- _Задание_:
Перепишите без изменений часть стихотворения: всё от слов «Передо мною сочинений» вниз до слов «опрокинет там косушку...».

- _Текст для чтения_:
____

Когда последний покидал Марсель,
как пар пыхтел и как пилась марсала,
как провожала пылкая мамзель,
как мысль плясала, как перо писало,
как в стих вливался моря мерный шум,
как в нем синела дальняя дорога,
как не входило в восхищенный ум,
как оставалось жить уже немного.
Однако что зевать по сторонам.
Передо мною сочинений горка.
"Тургенев любит написать роман
Отцы с Ребенками". Отлично, Джо, пятерка!
Тургенев любит поглядеть в окно.
Увидеть нив зеленое рядно.
Рысистый бег лошадки тонконогой.
Горячей пыли пленку над дорогой.
Ездок устал, в кабак он завернет.
Не евши, опрокинет там косушку...
И я в окно – а за окном Вермонт,
соседний штат, закрытый на ремонт,
на долгую весеннюю просушку.
Среди покрытых влагою холмов
каких не понапрятано домов,
какую не увидишь там обитель:
в одной укрылся нелюдимый дед,
он в бороду толстовскую одет
и в сталинский полувоенный китель.
В другой живет поближе к небесам
кто, словеса плетя витиевато,
с глубоким пониманьем описал
лирическую жизнь дегенерата.
Задавши студиозусам урок, берем газету (глупая привычка).
Ага, стишки. Конечно, "уголок", "колонка" или, сю‑сю‑сю, "страничка".
По Сеньке шапка. Сенькин перепрыг
из комсомольцев прямо в богомольцы
свершен. Чем ныне потчуют нас в рыг‑
аловке? Угодно ль гонобольцы?
Все постненькое, Божии рабы?
Дурные рифмы. Краденые шутки.
Накушались. Спасибо. Как бобы
шевелятся холодные в желудке.
Смеркается. Пора домой. Журнал
московский, что ли, взять как веронал.
Там олух размечтался о былом,
когда ходили наши напролом
и сокрушали нечисть помелом,
а эмигранта отдаленный предок
деревню одарял полуведром.
Крути, как хочешь, русский палиндром
барин и раб, читай хоть так, хоть эдак,
не может раб существовать без бар.
Сегодня стороной обходим бар.
Там хорошо. Там стелется, слоист,
сигарный дым. Но там сидит славист.
Опасно. До того опять напьюсь,
что перед ним начну метать свой бисер
и от коллеги я опять добьюсь,
чтоб он опять в ответ мне пошлость высер:
"Ирония не нужно казаку,
you sure use some domestication",
(уж вам бы пошло на пользу малость дрессировки)
недаром в вашем русском языку
такого слова нет – sofistication"" (изысканность)

____

- _Исходные данные_:
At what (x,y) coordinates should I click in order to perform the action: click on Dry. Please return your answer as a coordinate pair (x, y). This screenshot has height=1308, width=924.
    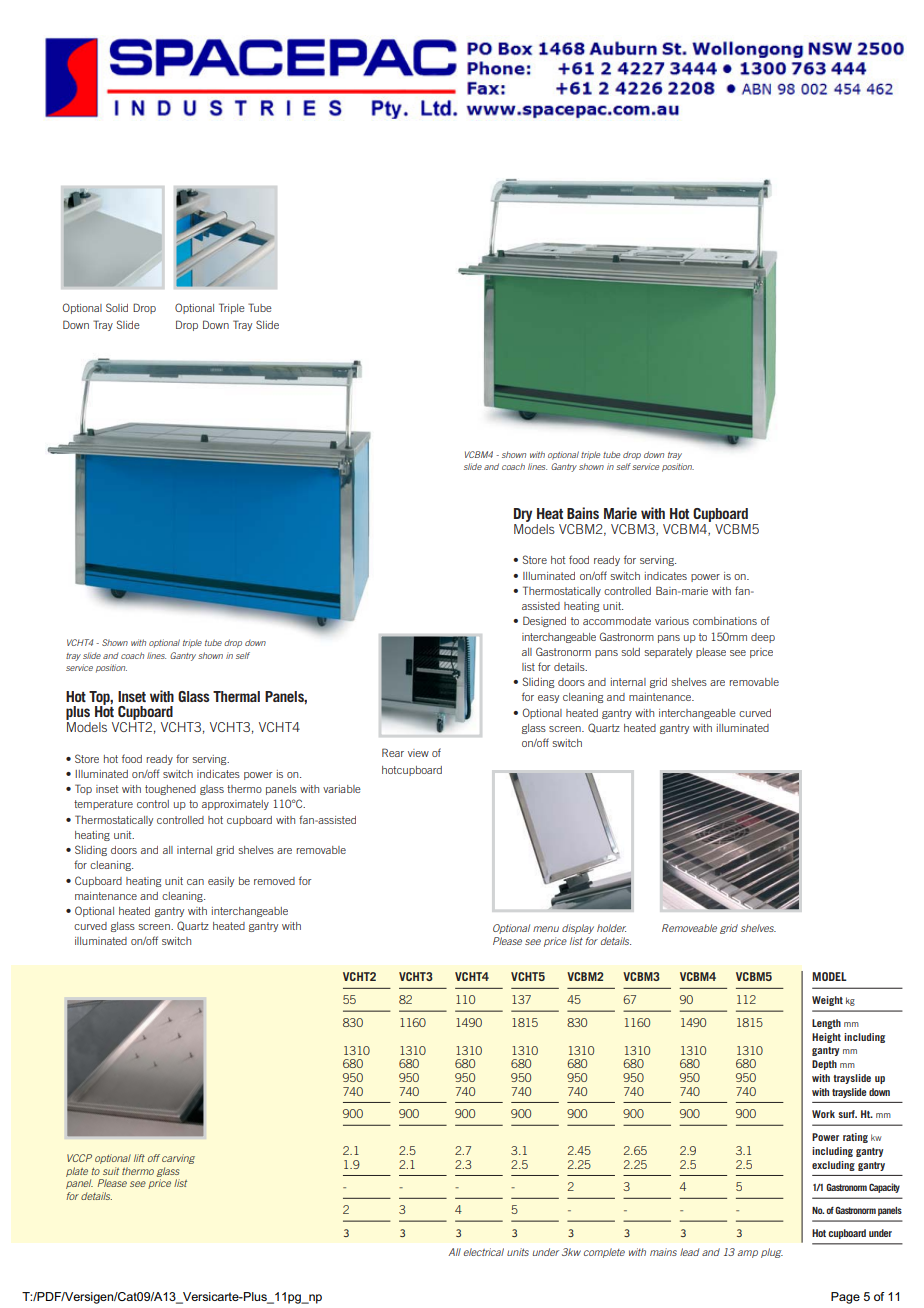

____

- _Ответ_:
Передо мною сочинений горка.
"Тургенев любит написать роман
Отцы с Ребенками". Отлично, Джо, пятерка!
Тургенев любит поглядеть в окно.
Увидеть нив зеленое рядно.
Рысистый бег лошадки тонконогой.
Горячей пыли пленку над дорогой.
Ездок устал, в кабак он завернет.
Не евши, опрокинет там косушку...